Postscript: Having received some rather astonished reactions to this post, here a few of my thoughts on the subject of metronomes. I am quite sure that musicianship meant something else than we are generally accustomed to today in the classical world, before the metronome (commercially available in a portable form from ca. 1810) was fully integrated into music instruction (probably rather late in the 19th century, although I don't know of any research on this topic).
My interest in metronomes is two-fold: Certain metronomes (in particular Dr. Beat, and now this online web metronome) can be programmed to click at very slow rates. For example MM=15 represents one beat per bar at quarter-note=MM60 in 4/4 time. I use a very slow beat to train myself to play freely within the bar, while maintaining an awareness that I will have to (in principle) land together with the metronome beat on the next downbar. This kind of musical tension is altogether different than playing with a quicker beat, but also different from trying to play freely, without regard for an underlying pulse. In a way, you could say that the one-beat-per-bar practice method instills skills necessary for the development of tempo rubato in its stricter sense of making up what you have stolen. See also Roger North on the "grand beat" (although we can't say for sure that a slow pulse is what he had in mind).
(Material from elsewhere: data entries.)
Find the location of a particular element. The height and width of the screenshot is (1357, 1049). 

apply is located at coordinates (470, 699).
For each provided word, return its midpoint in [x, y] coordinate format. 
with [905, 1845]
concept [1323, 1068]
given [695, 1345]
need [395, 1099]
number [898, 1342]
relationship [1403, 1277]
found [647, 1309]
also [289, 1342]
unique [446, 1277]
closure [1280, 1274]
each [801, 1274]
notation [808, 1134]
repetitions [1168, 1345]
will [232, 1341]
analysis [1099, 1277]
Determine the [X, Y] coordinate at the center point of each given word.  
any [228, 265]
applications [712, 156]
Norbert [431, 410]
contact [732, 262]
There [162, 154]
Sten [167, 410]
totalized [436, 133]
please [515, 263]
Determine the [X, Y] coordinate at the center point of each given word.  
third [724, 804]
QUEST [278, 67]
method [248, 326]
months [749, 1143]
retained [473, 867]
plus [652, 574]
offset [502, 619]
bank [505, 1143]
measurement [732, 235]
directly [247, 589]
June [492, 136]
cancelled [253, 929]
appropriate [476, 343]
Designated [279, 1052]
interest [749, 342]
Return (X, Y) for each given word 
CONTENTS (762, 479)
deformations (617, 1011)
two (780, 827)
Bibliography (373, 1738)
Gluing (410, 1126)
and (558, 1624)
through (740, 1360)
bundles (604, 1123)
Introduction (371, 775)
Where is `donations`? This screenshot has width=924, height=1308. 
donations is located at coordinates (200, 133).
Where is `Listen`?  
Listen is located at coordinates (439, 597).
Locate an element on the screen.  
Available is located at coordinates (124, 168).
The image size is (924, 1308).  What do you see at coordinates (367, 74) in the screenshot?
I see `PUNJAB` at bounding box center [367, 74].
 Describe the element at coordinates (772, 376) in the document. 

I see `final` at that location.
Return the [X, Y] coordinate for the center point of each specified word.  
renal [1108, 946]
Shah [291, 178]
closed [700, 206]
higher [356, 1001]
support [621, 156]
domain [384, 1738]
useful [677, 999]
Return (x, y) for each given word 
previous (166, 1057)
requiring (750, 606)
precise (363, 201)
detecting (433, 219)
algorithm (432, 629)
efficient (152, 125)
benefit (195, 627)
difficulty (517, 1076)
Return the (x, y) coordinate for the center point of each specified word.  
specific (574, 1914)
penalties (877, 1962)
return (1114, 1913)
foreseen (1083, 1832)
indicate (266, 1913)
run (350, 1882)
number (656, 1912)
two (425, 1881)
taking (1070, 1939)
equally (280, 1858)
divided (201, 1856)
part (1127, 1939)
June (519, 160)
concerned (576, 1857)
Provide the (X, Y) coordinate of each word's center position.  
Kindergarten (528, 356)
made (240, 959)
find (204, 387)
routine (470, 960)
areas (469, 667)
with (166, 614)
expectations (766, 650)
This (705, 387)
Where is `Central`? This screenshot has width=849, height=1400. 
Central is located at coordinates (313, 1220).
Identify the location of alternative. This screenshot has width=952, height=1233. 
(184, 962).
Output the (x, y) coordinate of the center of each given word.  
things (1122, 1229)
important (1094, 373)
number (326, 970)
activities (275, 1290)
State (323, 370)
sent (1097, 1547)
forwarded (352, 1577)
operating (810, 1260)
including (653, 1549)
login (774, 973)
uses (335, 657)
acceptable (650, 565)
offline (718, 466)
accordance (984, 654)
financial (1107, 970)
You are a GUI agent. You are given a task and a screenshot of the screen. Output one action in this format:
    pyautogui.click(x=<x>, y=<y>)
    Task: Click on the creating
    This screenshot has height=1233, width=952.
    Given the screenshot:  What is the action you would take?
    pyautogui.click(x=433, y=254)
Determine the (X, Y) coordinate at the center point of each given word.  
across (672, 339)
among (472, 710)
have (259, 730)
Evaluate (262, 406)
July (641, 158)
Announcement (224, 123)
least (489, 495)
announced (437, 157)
As far as the programmable beat patterns are concerned, I am simply fascinated by tools that allow me to control what they do easily. I could see this metronome as quite useful for learning bits of the Carter Sonata, for example, or other 20th-C. pieces that have frequent meter changes. But even in the 18th century there is the tradition of Imbroglio which allowed for patches in one meter to be inserted in a movement in another meter. J. S. Bach, for one, is often to be found experimenting with displaced accents that amount to a temporary meter change.